Re: various ways of making a specific character

From: Jukka K. Korpela (jkorpela@cs.tut.fi)
Date: Thu May 24 2007 - 09:32:56 CDT

  • Next message: Michael S. Kaplan: "Re: various ways of making a specific character"

    On Thu, 24 May 2007, Otto Stolz wrote:

    > The ways you have outlined are "canonically equivalent", so your
    > software should treat all of them as equivalent.

    Not necessarily. Canonical equivalence is not the same as identity. A
    program may treat canonically equivalent sequences as equivalent, or as
    different.
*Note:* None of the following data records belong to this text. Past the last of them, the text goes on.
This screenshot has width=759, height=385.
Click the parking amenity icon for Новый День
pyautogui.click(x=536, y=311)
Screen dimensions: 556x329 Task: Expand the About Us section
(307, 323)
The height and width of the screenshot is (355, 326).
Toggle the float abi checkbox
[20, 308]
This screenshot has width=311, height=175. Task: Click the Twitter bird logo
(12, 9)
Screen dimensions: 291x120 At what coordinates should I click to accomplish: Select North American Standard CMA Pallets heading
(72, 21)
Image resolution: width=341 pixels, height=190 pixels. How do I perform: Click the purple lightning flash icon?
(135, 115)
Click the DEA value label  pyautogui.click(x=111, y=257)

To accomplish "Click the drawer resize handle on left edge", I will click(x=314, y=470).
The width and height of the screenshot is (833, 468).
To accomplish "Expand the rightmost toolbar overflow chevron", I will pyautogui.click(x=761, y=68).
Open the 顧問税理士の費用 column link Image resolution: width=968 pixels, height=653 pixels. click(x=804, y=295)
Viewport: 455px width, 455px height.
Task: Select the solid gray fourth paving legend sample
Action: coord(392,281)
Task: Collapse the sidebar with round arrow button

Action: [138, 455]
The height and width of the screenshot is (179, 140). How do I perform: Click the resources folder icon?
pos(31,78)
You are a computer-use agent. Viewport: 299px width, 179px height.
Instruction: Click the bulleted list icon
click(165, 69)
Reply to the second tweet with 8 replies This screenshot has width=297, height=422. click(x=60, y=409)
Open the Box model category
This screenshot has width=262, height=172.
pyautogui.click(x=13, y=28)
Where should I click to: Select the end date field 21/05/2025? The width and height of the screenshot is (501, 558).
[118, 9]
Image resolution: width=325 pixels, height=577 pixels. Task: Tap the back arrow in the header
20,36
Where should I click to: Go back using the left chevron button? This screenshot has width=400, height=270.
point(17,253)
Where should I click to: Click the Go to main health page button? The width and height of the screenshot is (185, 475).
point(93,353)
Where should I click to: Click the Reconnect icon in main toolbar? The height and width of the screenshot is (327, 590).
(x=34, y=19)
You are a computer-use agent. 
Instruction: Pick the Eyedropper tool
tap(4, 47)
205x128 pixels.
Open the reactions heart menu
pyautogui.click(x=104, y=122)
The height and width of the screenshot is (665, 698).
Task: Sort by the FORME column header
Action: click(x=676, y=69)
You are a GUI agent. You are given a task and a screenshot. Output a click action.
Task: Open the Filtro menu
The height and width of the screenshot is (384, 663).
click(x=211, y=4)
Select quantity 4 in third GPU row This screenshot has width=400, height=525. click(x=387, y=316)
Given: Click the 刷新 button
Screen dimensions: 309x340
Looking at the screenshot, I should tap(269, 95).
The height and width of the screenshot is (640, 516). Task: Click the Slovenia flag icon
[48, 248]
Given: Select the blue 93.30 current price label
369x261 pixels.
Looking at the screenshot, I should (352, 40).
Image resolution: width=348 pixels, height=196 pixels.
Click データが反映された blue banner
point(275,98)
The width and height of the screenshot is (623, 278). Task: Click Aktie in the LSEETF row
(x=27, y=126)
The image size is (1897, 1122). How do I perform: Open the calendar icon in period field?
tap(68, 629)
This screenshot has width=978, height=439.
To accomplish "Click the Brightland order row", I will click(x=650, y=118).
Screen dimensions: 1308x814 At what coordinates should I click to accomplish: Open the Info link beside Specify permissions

Generally, a program should not expect _other_ programs to
    treat canonically equivalent sequences as different from each other.

    For example, a program that renders characters in visible form often uses
    simple technologies for combining marks, possibly in a way that causes
    differences between visual appearances of canonically equivalent
    sequences. In particular, a program often uses a particular glyph for a
    precomposed character but handles a decomposed form by displaying the base
    character and positioning the diacritic somehow (generally with poorer
    results than the precomposed glyph).

    > Multiple diacritics are placed outward from the base character,
    > so you have to enter
    > - either the base letter, the diacritic which is closer, the diacritic
    > which is farther from the base letter, in that order,
    > - or the base letter with the closer diacritic as one character,
    > then the farther diacritic as the combining character.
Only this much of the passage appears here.